In an attempt to determine whether I can/should use Rust instead of the default C/C++ I'm looking into various edge cases, mostly with this question in mind: In the 0.1% of cases where it does matter, can I always get compiler output as good as gcc's (with the appropriate optimization flags)? The answer is most likely no, but let's see...
On Reddit there is a rather idiosyncratic example that studies the compiler output of a subroutine for a branchless sort algorithm.
Here is the benchmark C code:
#include <stdint.h>
#include <stdlib.h>
int32_t* foo(int32_t* elements, int32_t* buffer, int32_t pivot)
{
size_t buffer_index = 0;
for (size_t i = 0; i < 64; ++i) {
buffer[buffer_index] = (int32_t)i;
buffer_index += (size_t)(elements[i] < pivot);
}
}
And here is the godbolt link with compiler output.
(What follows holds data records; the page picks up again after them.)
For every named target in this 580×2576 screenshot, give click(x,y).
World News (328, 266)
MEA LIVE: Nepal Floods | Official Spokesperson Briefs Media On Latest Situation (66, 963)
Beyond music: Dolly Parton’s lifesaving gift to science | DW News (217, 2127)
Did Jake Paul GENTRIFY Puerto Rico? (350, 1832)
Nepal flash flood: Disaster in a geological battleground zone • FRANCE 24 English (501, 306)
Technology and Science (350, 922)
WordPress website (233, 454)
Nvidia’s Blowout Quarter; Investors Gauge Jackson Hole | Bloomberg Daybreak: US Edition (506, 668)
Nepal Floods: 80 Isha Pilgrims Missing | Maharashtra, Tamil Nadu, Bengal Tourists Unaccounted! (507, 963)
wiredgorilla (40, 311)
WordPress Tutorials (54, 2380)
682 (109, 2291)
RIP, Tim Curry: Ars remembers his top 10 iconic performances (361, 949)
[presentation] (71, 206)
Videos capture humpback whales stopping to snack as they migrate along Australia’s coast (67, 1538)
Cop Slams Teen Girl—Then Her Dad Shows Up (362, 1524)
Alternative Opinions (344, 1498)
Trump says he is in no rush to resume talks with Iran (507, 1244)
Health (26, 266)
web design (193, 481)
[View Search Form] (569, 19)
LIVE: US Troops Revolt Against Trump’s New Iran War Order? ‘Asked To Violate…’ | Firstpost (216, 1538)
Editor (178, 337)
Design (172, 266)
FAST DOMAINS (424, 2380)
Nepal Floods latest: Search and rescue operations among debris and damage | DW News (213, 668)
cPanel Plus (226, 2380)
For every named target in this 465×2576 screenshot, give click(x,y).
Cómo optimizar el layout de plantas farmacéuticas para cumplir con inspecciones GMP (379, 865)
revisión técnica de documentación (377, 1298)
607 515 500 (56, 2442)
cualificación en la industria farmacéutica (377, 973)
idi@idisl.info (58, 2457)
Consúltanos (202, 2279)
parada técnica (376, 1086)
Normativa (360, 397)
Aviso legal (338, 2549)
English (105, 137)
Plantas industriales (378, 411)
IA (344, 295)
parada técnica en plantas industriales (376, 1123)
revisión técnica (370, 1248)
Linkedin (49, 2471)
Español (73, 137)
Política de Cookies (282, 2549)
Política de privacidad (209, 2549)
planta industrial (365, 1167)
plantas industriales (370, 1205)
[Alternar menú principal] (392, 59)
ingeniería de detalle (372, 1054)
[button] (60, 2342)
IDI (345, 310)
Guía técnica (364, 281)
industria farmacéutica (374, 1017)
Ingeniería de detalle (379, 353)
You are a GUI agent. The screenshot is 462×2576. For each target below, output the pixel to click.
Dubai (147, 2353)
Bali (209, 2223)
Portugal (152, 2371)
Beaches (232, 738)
The first attempt with Rust looks like this:
pub fn foo0(elements: &Vec<i32>, mut buffer: [i32; 64], pivot: i32) -> () {
let mut buffer_index: usize = 0;
for i in 0..buffer.len() {
buffer[buffer_index] = i as i32;
buffer_index += (elements[i] < pivot) as usize;
}
}
There's quite a bit of bounds checking going on, see godbolt.
The next attempt eliminates the first bounds checking:
pub unsafe fn foo1(elements: &Vec<i32>, mut buffer: [i32; 64], pivot: i32) -> () {
let mut buffer_index: usize = 0;
for i in 0..buffer.len() {
unsafe {
buffer[buffer_index] = i as i32;
buffer_index += (elements.get_unchecked(i) < &pivot) as usize;
}
}
}
That's a little better (see the same godbolt link as above).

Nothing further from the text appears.